For my application, I configured a Horizontal Pod Autoscaler to watch CPU utilisation and automatically scale the number of pods based on the load. This helps with the reliability of the application as it reduces the risk of the application overloading and crashing under sustained load or a DOS attack. I played around with it by running a load generator against the application, and it was quite interesting to see the number of pods go up when load increases, and eventually going back down after I stopped the load generator.
Kubernetes Security
Starting from pod security, I implemented pod security context at both the pod level and the container level for my application. At pod level, I configured runAsNonRoot: true and runAsUser: 1001 to ensure that the container process never runs as root. I also added seccompProfile: RuntimeDefault to restrict the set of Linux system calls the container is allowed to make, reducing the kernel attack surface. At the container level, I had allowPrivilegeEscalation: false to prevent the process from gaining more privileges than it is allowed to have, and readOnlyRootFilesystem: true to prevent an attacker from dropping files or modifying the container environment at runtime. I also dropped all Linux capabilities to further remove the unrequired privilege that the container has.
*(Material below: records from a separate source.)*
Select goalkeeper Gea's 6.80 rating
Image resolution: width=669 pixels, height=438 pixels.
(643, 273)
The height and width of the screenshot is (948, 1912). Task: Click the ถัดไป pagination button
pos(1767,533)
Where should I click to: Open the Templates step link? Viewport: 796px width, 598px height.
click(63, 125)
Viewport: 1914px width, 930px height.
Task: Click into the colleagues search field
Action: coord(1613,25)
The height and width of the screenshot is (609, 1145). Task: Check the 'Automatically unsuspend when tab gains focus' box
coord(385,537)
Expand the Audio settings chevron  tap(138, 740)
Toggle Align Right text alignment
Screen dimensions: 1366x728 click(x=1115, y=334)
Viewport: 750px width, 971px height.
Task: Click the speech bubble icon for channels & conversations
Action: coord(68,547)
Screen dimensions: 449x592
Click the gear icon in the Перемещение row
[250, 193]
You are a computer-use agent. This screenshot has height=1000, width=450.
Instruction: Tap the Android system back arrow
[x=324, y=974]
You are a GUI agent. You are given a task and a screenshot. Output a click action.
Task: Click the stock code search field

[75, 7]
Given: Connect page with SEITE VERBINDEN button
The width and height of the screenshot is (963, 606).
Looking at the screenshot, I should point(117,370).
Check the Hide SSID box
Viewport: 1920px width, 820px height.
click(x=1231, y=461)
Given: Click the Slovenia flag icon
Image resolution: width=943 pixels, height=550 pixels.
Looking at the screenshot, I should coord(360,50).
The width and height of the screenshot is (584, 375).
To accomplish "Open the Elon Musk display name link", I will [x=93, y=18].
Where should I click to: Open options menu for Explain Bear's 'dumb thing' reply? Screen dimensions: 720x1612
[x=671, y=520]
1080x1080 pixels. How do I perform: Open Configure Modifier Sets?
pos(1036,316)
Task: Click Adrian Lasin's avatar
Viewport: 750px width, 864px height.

Next, I enforced Pod Security Admission at the namespace level by applying a restricted enforcement level to the namespace. This is where my initial decision to only have a single namespace came back to bite me. My Postgres database failed to start as I did not configure pod security context for it, and I quickly realised that things was not as simple as adding the security context onto Postgres to fit the enforcement. The official Postgres image requires root level access to initialise the database and set file permission, which the restricted policy explicitly blocks. To solve this issue, I decided to create another namespace for Postgres that runs under baseline enforcement, so that my application can preserve a strong security posture while giving Postgres the permissions it actually needs.
For network security, I added a Network Policy to my application, only allowing ingress traffic from the nginx ingress controller and egress traffic to the Postgres pod through port 53. Since my application does not need to communicate with the Kubernetes API at all, I created a dedicated service account for it with the default token automount disabled. These settings will help to limit the capability of an attacker to conduct lateral movement in case of the pod getting compromised.
Conclusion
Building and securing a phishing URL scanner from scratch has really helped me learn about Docker and Kubernetes from both operational and security perspectives. By experimenting with different configurations, I gained a level of understanding that wouldn’t have come from reading the documentation alone. Honestly, I was surprised by how much privilege containers have by default, and how much configuration is required to properly enforce the principle of least privilege. With Part 1 complete, I look forward to starting Part 2 of the project, where I will deploy the application to AWS EKS.